Market Overview

Gold risks repeating the 1980s demise

  • High interest rates could force central banks to sell gold.
  • The US dollar could rise thanks to the Fed’s passivity.

Amidst the turmoil in the Middle East, the US dollar almost missed an important event – the minutes of the FOMC meeting. Now, the Fed began managing expectations, formally maintaining its stance on cutting rates but kicking this idea down the road. In March, Fed officials acknowledged that the chances of inflation slowing down were diminishing, and not just because of the surge in oil prices. The impact of US tariffs on prices will be felt for a long time to come, and Americans’ growing habit of living with high price growth will result in heightened consumer inflation expectations. The Fed indicated that it is closely monitoring upside inflation risks, although it sees a greater threat from a slowdown in the labour market.

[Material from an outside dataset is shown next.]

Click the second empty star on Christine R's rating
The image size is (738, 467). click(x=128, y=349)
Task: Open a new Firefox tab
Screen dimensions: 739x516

Fig. 1. US inflation and the Fed’s key interest rate.

News of a ceasefire in the Middle East raised the chances of a policy easing by the end of the year from 12% to almost 50%, but the subsequent publication of the FOMC minutes pushed them back down to 25%. Investors realise that even a stabilisation of current petrol prices will keep prices higher in the coming months, forcing the Fed to keep rates on hold. It is too early to consider monetary policy easing, just as it is too early to count on a rally in EURUSD.

The surge in the main currency pair following news of the ceasefire is largely due to the mass liquidation of long US-dollar positions rather than a targeted bet on the euro’s rise. Until a peace agreement between Washington and Tehran is signed and while oil prices remain high, the eurozone economy remains vulnerable.

Fig. 2. Trends in Brent and EURUSD.

Gold was too quick to believe in an end to the conflict and a cut in Fed rates. The opposing sides remain far apart. Donald Trump has declared a total victory and is demanding a large payout from the supposedly defeated Iran. The latter continues to control the Strait of Hormuz.

If the negotiations fail, a situation similar to the late 1970s will arise, when the oil crisis sent US consumer prices soaring. In response, the Fed raised rates to 20%, and gold prices plummeted by 85% between 1980 and 1999. As a result, central banks began actively offloading their gold reserves. For instance, the Bank of England sold 395 tonnes of gold between 1999 and 2002. Some countries, such as Turkey, are beginning to follow suit. This will put a spanner in the works for gold bulls.